Beginnings have always proven a challenge to me, both in writing and in life. Perhaps that is why I initially procrastinated when I considered starting an online journal, despite a long time interest in the enterprise. As I began to write this evening, I flipped through the volumes on my bookshelf searching for an effective hook in the writings of Joyce, Warren, and Heller or a creative blog title in the hidden mysteries of Lewis Carroll and Edgar Allan Poe. I pored over the archives of other people's web logs and examined how they commenced their respective literary journeys through cyberspace. But to no avail. Imitation may be the sincerest form of flattery, but the responsibility must ultimately fall on me to set the right tone for this blog. So, I'll begin with an introduction and an explanation, so that you (whoever you are) may know something about who I am and why I thought this would be a worthwhile venture.

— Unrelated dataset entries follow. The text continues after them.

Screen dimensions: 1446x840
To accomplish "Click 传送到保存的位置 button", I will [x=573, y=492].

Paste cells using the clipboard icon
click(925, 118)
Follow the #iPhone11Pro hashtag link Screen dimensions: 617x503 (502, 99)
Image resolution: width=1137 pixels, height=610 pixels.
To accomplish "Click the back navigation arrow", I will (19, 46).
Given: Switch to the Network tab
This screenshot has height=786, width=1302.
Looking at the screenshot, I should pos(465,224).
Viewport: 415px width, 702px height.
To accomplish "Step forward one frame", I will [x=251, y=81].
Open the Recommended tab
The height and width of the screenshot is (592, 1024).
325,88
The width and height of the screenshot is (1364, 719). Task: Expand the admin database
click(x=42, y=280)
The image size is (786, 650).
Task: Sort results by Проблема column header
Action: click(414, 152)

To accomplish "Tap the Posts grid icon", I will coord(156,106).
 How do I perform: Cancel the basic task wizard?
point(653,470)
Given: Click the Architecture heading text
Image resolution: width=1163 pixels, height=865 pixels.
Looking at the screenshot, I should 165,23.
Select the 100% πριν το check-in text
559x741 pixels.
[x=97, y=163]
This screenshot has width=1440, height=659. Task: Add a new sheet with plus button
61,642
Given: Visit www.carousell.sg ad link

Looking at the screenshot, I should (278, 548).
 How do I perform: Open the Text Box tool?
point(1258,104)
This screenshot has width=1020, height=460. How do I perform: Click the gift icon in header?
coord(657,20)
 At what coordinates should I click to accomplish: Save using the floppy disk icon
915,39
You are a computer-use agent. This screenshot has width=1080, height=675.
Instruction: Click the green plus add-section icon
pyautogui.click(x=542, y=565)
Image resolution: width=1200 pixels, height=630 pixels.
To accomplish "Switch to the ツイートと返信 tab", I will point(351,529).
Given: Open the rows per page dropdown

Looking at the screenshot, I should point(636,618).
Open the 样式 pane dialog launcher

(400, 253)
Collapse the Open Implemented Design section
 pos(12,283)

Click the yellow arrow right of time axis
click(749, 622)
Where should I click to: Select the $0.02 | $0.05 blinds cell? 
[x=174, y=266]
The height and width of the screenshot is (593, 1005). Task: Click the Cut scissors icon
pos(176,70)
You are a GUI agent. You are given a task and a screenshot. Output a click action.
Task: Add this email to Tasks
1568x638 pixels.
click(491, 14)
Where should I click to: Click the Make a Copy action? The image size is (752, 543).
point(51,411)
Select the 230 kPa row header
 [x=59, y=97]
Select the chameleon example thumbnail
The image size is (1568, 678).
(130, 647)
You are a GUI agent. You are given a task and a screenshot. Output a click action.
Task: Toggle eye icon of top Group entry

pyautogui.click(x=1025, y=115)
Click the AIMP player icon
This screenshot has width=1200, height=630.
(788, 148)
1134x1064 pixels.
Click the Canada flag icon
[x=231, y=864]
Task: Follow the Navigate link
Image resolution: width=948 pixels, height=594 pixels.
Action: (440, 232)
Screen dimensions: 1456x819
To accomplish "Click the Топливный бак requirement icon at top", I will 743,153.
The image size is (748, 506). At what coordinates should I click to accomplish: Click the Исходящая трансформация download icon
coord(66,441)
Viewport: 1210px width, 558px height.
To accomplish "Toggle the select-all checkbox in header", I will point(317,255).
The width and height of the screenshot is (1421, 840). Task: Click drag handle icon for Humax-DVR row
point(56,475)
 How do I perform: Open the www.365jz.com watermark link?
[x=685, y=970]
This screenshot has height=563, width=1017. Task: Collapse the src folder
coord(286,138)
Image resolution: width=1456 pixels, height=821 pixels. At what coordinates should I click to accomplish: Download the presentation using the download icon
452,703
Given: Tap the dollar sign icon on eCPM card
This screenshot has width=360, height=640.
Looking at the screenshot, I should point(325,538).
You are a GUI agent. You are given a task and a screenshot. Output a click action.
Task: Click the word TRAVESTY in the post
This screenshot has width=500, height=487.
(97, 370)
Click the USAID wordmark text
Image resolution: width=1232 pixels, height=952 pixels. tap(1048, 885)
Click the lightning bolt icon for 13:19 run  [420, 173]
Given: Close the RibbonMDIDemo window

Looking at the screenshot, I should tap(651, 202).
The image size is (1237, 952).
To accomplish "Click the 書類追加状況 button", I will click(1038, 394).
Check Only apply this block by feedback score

My name is Ben, and I am currently working as a teacher in an urban school. People often wonder when I mention my profession whether or not teaching was a lifelong goal of mine. And as I sit here now after a month in this position, I wish deeply that I could respond positively to that question. I wish that I could say that it has always been my dream to be a teacher, to reach out into the community and improve the lives and minds of children. Perhaps in that ideal context, I would describe my vast student teaching experience and list off a slew of teaching strategies that have proven, on the whole, effective, with only one or two students finding the material challenging. My classroom in this utopian fantasy, would have ready access to all manner of materials and my lesson plans would always be well tuned, well rehearsed, and well written. And in that world, what few difficulties I had would not be further compounded by a lack of parental involvement and the educational experiences that students received before reaching my classroom.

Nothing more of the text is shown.